Neem de regels woordelijk over, beginnend bij de regel met "Given: Click frame 100 on the timeline" en eindigend bij de regel met "click(1404, 52)". Beide regels horen erbij.
--------------------------------
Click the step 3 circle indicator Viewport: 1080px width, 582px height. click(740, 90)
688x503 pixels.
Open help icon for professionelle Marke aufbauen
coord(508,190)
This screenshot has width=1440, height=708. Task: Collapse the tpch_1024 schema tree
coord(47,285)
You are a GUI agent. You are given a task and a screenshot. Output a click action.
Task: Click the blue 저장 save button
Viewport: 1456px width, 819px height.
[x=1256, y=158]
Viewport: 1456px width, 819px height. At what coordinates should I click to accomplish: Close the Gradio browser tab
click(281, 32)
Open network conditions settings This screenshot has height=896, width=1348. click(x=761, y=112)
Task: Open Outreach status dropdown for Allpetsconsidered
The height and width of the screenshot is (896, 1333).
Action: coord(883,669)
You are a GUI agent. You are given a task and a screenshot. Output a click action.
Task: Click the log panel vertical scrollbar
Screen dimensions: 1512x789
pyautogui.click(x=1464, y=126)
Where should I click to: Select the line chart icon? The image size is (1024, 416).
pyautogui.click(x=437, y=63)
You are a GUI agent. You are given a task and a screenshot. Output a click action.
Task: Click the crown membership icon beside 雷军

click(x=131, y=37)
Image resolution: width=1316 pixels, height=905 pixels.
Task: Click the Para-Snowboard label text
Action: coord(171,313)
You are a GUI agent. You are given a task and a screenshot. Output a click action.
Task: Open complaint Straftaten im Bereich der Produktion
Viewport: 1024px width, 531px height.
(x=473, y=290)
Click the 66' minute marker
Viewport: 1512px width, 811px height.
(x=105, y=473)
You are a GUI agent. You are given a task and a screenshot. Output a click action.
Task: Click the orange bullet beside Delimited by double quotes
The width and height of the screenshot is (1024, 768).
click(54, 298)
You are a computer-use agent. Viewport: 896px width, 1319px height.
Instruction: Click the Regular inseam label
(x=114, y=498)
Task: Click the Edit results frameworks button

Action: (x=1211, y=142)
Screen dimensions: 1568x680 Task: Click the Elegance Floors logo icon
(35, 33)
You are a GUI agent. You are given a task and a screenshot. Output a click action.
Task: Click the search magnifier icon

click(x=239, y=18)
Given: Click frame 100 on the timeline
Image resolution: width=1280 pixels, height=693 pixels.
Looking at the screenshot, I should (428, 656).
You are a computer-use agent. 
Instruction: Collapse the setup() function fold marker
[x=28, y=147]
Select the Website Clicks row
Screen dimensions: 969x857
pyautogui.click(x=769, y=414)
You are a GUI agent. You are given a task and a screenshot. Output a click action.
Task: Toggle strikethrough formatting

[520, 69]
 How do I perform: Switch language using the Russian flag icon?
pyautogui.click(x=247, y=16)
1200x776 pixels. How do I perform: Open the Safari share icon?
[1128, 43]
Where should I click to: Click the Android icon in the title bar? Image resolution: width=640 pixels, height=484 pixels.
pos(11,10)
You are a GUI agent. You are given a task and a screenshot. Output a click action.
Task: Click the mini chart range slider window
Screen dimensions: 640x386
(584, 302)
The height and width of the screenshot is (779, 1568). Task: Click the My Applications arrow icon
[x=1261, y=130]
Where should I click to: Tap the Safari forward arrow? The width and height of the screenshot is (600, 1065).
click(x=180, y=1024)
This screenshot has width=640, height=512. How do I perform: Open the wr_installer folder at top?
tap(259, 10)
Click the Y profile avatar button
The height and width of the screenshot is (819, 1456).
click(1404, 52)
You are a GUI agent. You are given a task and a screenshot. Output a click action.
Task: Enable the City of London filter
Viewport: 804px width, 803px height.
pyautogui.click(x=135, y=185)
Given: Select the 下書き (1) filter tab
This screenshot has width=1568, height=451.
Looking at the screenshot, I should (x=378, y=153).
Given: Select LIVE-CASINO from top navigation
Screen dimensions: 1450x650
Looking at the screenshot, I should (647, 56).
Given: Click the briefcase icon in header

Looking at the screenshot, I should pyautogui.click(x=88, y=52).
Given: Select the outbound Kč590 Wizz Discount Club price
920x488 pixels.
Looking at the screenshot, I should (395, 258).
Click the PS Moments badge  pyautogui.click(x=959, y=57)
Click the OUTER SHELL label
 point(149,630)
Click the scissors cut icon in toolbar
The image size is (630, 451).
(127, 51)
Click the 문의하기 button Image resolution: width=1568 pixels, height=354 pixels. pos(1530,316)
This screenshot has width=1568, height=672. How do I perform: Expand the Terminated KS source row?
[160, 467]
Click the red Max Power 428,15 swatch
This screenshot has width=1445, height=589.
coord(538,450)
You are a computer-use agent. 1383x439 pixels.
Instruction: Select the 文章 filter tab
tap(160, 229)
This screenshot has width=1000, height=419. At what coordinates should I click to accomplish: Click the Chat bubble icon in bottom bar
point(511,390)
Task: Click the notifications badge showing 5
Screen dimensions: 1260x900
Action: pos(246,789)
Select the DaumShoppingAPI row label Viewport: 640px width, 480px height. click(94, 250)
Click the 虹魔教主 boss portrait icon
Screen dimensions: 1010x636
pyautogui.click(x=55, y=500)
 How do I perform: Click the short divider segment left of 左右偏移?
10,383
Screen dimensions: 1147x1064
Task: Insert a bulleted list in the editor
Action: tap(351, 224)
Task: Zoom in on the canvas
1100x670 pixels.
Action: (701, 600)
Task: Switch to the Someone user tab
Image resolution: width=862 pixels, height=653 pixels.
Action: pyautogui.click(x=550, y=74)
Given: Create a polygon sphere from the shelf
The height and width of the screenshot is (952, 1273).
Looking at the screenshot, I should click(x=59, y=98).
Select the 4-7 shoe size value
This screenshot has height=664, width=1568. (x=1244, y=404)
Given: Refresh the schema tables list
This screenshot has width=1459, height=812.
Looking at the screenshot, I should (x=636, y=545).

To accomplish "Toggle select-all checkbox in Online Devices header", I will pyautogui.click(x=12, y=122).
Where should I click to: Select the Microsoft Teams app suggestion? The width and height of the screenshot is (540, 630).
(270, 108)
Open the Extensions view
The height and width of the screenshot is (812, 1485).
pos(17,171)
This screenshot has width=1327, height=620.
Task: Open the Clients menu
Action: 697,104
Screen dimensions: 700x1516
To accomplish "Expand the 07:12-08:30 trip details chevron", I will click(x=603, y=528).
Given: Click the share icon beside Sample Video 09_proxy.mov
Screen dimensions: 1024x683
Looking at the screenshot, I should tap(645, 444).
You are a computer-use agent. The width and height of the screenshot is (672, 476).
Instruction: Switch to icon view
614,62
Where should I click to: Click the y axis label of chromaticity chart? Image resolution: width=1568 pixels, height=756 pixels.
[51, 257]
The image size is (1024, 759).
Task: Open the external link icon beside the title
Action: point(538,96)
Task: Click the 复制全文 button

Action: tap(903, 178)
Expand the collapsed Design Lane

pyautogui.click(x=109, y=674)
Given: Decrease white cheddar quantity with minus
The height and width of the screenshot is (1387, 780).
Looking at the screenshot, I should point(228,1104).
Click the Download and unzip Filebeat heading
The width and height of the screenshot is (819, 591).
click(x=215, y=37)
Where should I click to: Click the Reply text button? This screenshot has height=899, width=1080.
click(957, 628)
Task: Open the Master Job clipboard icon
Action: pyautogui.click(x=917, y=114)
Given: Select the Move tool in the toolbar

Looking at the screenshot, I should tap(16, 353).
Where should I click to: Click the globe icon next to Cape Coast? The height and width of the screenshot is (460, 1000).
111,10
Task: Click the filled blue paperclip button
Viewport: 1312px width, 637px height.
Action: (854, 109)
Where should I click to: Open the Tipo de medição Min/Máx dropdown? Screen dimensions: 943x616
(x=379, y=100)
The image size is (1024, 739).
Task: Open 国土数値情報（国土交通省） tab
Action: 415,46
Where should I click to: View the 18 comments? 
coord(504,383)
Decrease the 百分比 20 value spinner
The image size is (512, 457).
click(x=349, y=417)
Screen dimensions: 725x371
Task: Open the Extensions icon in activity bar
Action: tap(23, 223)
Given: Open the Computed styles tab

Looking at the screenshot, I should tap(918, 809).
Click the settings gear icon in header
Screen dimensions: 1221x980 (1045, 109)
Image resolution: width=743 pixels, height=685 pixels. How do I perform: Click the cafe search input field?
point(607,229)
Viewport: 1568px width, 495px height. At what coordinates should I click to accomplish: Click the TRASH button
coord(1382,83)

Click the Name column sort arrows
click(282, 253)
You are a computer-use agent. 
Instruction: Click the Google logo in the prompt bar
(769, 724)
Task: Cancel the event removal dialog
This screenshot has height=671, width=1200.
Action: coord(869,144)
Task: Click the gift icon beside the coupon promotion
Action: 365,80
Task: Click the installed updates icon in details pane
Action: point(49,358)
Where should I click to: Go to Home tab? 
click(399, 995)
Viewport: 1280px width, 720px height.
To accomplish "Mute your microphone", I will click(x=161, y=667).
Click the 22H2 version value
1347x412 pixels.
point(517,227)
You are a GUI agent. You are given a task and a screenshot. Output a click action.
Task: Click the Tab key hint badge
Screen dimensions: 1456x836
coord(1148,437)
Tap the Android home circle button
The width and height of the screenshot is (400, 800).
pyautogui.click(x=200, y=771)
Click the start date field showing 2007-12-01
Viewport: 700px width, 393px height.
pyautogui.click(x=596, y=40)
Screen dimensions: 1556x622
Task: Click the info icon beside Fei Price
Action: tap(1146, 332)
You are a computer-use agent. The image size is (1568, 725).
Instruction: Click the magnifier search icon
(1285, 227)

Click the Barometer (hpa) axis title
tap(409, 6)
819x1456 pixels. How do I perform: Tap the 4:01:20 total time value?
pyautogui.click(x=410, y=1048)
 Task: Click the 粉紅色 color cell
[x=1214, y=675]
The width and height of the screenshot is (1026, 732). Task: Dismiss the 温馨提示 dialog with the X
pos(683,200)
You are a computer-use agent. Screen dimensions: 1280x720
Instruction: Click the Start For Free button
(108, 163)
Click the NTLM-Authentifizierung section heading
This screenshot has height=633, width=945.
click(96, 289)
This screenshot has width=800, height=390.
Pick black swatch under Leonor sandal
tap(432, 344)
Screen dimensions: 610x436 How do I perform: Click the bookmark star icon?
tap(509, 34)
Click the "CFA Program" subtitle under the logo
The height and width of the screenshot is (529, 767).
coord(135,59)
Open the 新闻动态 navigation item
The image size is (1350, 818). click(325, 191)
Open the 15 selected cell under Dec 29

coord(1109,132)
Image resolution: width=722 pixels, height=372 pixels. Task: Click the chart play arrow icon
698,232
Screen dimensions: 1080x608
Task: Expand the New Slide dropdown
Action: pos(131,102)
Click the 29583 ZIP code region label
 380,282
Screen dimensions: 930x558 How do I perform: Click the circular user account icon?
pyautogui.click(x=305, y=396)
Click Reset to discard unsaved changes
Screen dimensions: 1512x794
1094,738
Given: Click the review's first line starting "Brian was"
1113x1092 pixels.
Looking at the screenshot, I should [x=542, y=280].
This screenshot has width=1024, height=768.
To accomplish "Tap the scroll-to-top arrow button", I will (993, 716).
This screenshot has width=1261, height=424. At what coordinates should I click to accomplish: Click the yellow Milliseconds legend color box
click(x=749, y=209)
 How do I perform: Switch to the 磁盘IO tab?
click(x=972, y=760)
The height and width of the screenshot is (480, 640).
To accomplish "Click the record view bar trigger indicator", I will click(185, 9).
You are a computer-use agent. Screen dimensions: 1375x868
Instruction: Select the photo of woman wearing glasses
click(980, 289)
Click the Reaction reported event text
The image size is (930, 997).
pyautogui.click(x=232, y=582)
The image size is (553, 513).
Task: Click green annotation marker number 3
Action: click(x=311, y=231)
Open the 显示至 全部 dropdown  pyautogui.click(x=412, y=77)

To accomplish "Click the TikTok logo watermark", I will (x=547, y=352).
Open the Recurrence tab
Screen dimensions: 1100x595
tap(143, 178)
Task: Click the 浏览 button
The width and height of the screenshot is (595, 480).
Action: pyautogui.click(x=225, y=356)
--------------------------------
Antwoord hieronder>
Given: Click frame 100 on the timeline
Image resolution: width=1280 pixels, height=693 pixels.
Looking at the screenshot, I should (428, 656).
You are a computer-use agent. 
Instruction: Collapse the setup() function fold marker
[x=28, y=147]
Select the Website Clicks row
Screen dimensions: 969x857
pyautogui.click(x=769, y=414)
You are a GUI agent. You are given a task and a screenshot. Output a click action.
Task: Toggle strikethrough formatting

[520, 69]
 How do I perform: Switch language using the Russian flag icon?
pyautogui.click(x=247, y=16)
1200x776 pixels. How do I perform: Open the Safari share icon?
[1128, 43]
Where should I click to: Click the Android icon in the title bar? Image resolution: width=640 pixels, height=484 pixels.
pos(11,10)
You are a GUI agent. You are given a task and a screenshot. Output a click action.
Task: Click the mini chart range slider window
Screen dimensions: 640x386
(584, 302)
The height and width of the screenshot is (779, 1568). Task: Click the My Applications arrow icon
[x=1261, y=130]
Where should I click to: Tap the Safari forward arrow? The width and height of the screenshot is (600, 1065).
click(x=180, y=1024)
This screenshot has width=640, height=512. How do I perform: Open the wr_installer folder at top?
tap(259, 10)
Click the Y profile avatar button
The height and width of the screenshot is (819, 1456).
click(1404, 52)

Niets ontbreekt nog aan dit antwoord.